Every line below that contains "agent" is to be copied.

Screenshot grounding data:
┌────────

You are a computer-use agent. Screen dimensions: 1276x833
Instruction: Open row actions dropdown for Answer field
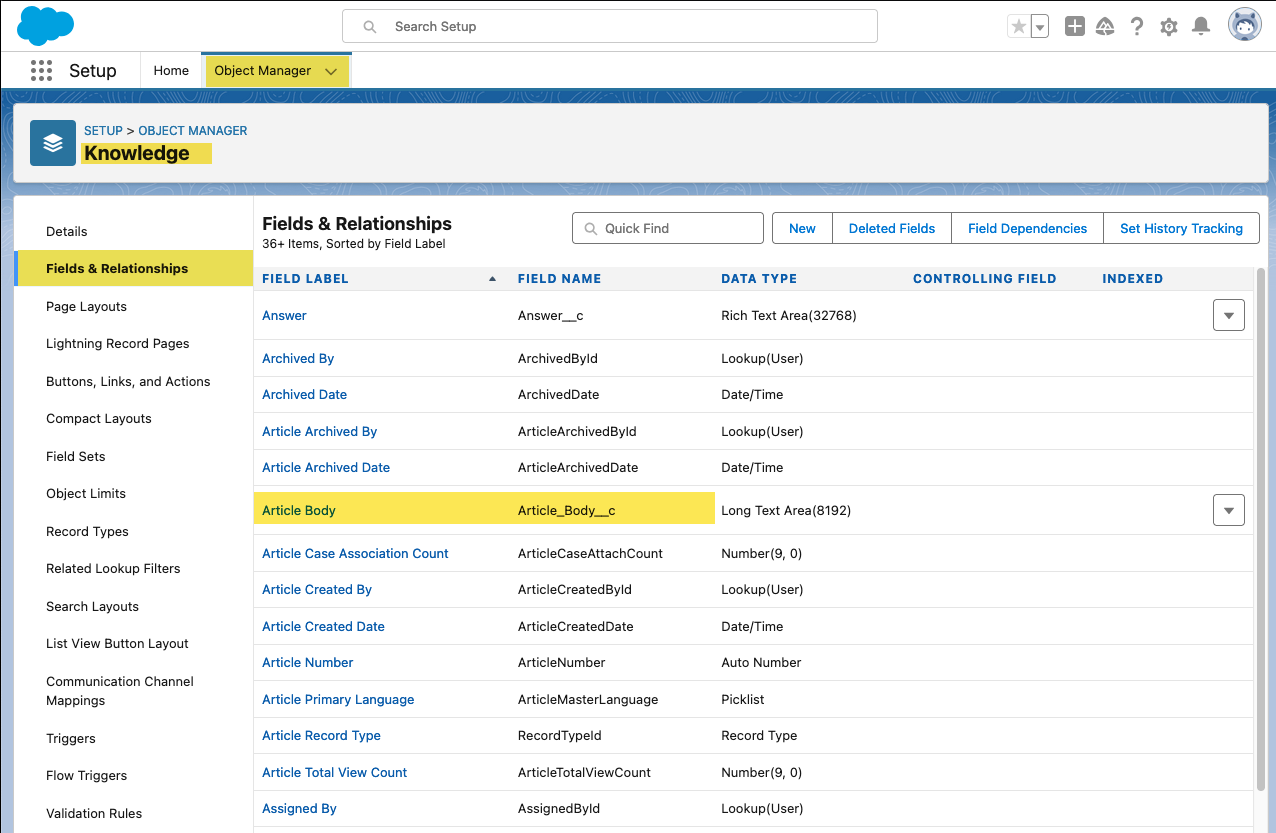[x=1228, y=314]
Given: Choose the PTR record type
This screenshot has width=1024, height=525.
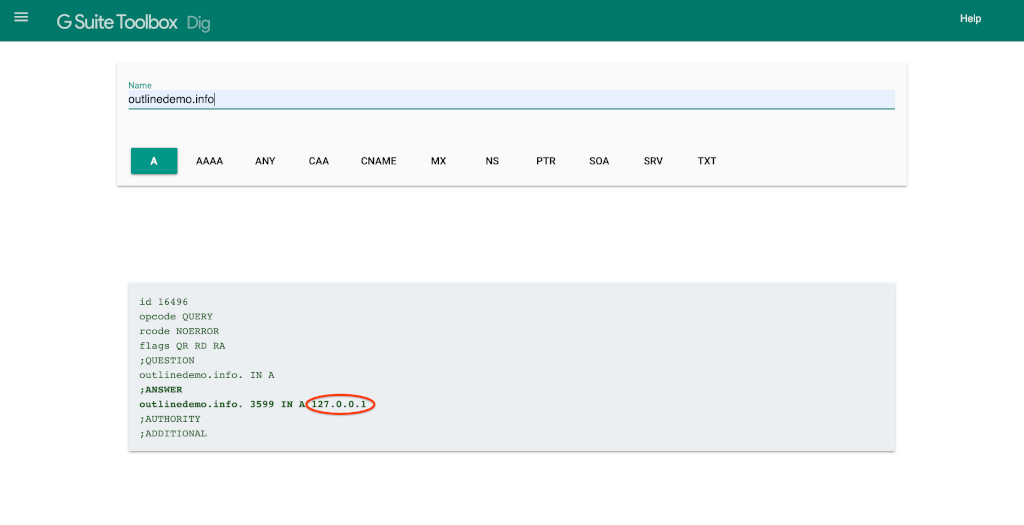Looking at the screenshot, I should point(545,161).
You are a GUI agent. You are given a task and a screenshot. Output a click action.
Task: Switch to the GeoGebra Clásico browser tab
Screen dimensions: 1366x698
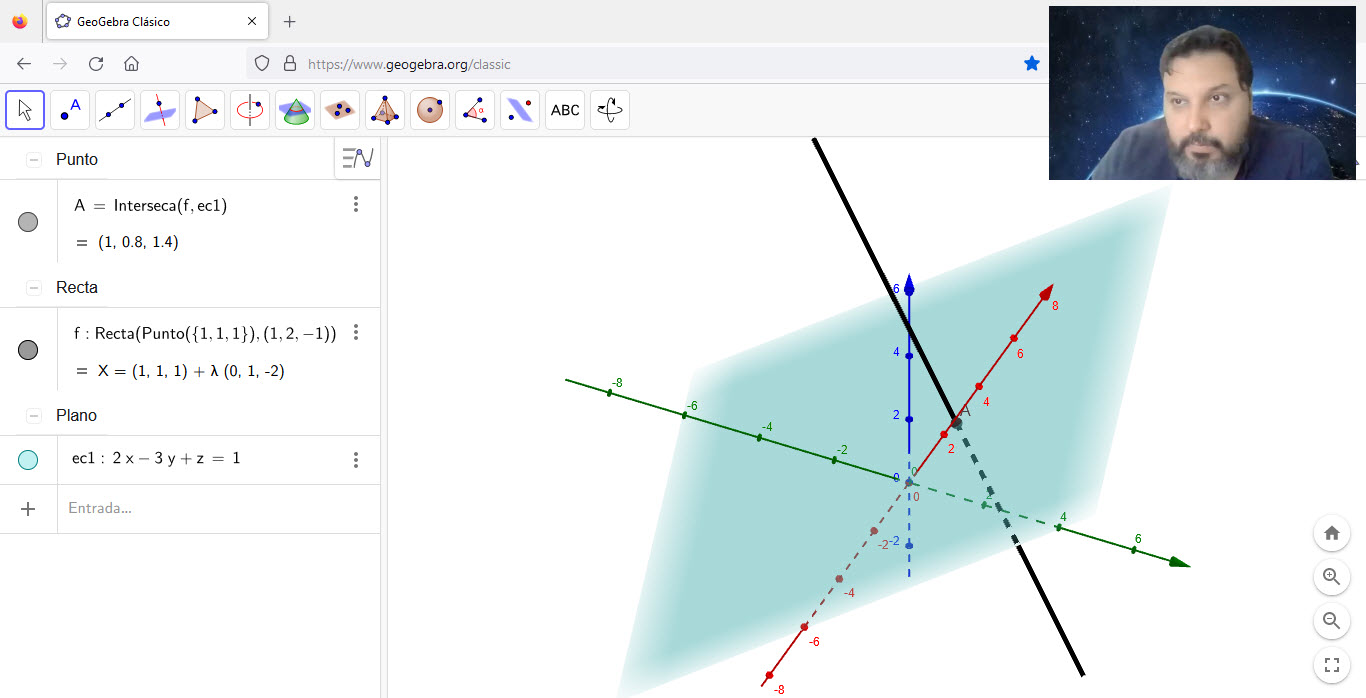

└────────

EXERCISE OUTPUT –
You are a computer-use agent. Screen dimensions: 1276x833
You are a GUI agent. You are given a task and a screenshot. Output a click action.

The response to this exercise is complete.